I am leaving for India one week from right now. Many of you have helped to support me financially and for that I am very thankful. Many more of you have helped to support me spiritually and communally. It is a strange feeling to know that a week from now I am going to walk out of my door and not return until June. 

I get asked all of the time, "Where are you going in India?" It may go to show part of my personality, (shoot first and ask questions later) but it took me a while to know exactly where myself. These kind of questions are particularly good know when, for instance, you are sitting across the table from your girlfriend's family. Well, look no further. I will be in Raxaul, located at the end of the black arrow in the East Champaran District in the state of Bihar. Raxaul is the gateway to Nepal and serves as the border city between these two incredible countries. 

Bihar is one of the most populated states in India (3rd) and 85% of those people live in villages. In Raxaul, 85% of the inhabitants are Hindu and 12% are Muslim. Bihar served as the birthplace of Buddhism, where Siddartha Gautama (Buddha) gained Enlightenment while sitting under the Bodhi tree in Bodh Gaya, Bihar. The history of how Hinduism developed out of and along side of Buddhism in India, not to mention Muslim invasions, is way to much to recount here, but Wikipedia has a lot of really cool information about it. 

I have been trying to read and learn all I can about Hinduism in order to prepare for this upcoming trip. I read an excellent, well-written, autobiography called Death of A Guru that stories the life of a young Hindu boy who was destined to be a Yogi (meditation master) and who's father was worshiped as a god because of his achievement of a continual transcendental meditation. In the book Rabi chronicles his pursuit of perfection through meditation, ritual, and education yet eventually he becomes aware of his own sinfulness despite his greatest efforts. Through the persistance of a good friend, Rabi begins to see that this Jesus he had heard of was not an avatar (image of god) like his father had been, but was in fact the son of God, his earthly representation (a truth the Hindus understand more easily than us Westerners) and that he had lived the perfect life God required that no man is capable of. He actually went on to plant a movement in the 1960s and 70s in Europe to minister to drug users caught up in desiring through drugs the same transcendental experiences he had had on his own power. It is definitely a good read if you like biographies. 

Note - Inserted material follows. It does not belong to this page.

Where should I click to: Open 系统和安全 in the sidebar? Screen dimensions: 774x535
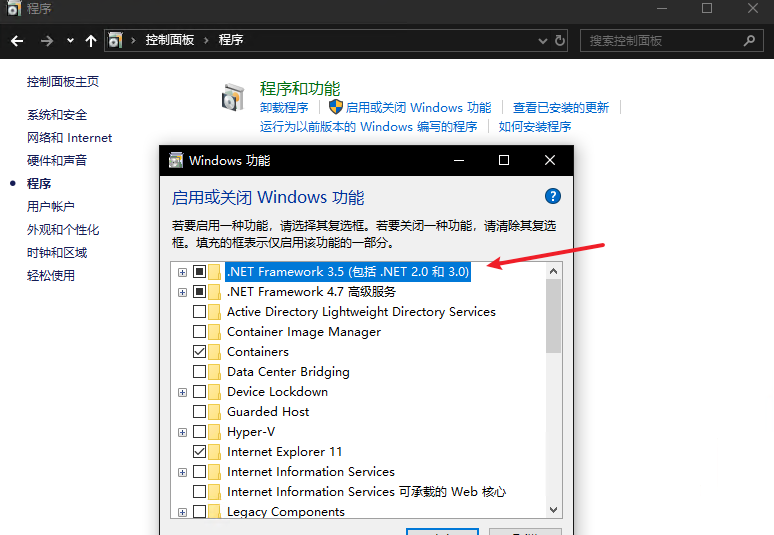click(57, 115)
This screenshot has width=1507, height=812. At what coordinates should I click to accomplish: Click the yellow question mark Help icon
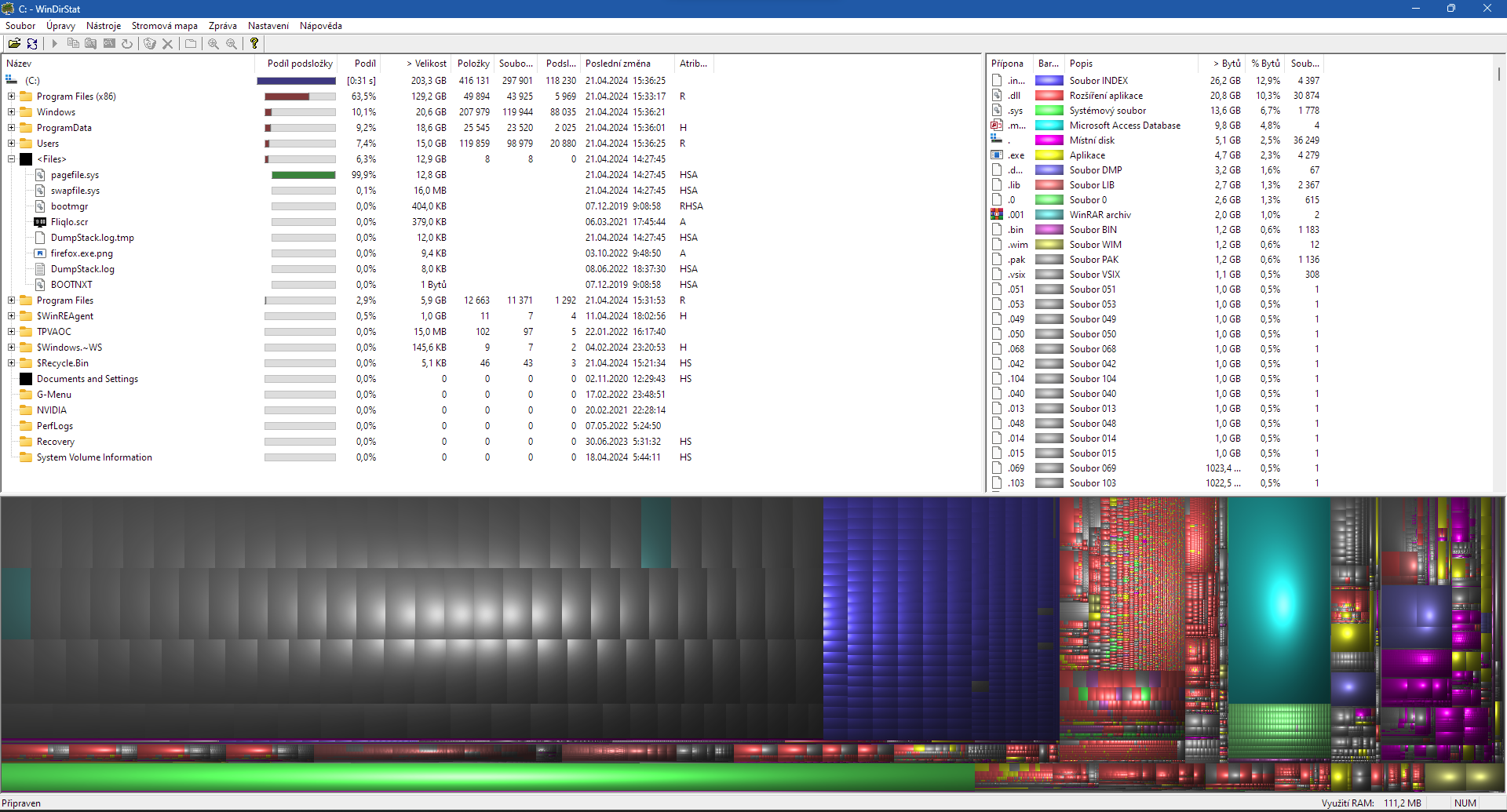254,44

Throughout the book I was continually impressed with the persistance and dedication that Rabi and many other Hindus pay to their religion. I wish that we as Western believers could begin to understand what it means to sit in worship of the one, true God for an hour, much less a lifeless idol. It also impressed me even more so with our own inability to create perfection in ourselves. Rabi began to realize that he had born into the highest Hindu caste with the holiest family one could ask for and had been given every advantage, but he continued to wrestle with rage, jealousy, and hypocrisy. It is my prayer that anyone reading this would wrestle seriously with this truth and question what they believe is leading them to God. I think quite often Hinduism is respected around the world as a welcoming religion, but for Rabi he knew that he was doomed to repetitive reincarnation because he could not originate righteousness in himself. The truth of the Gospel is that Christ did it for us. 1 Peter 2 says that "he himself (Christ) bore our sins in his body on the tree that we might die to sin and live to righteousness. By his wounds you have been healed. For you were straying like sheep, but now you have returned to the Shepherd and overseer of your souls."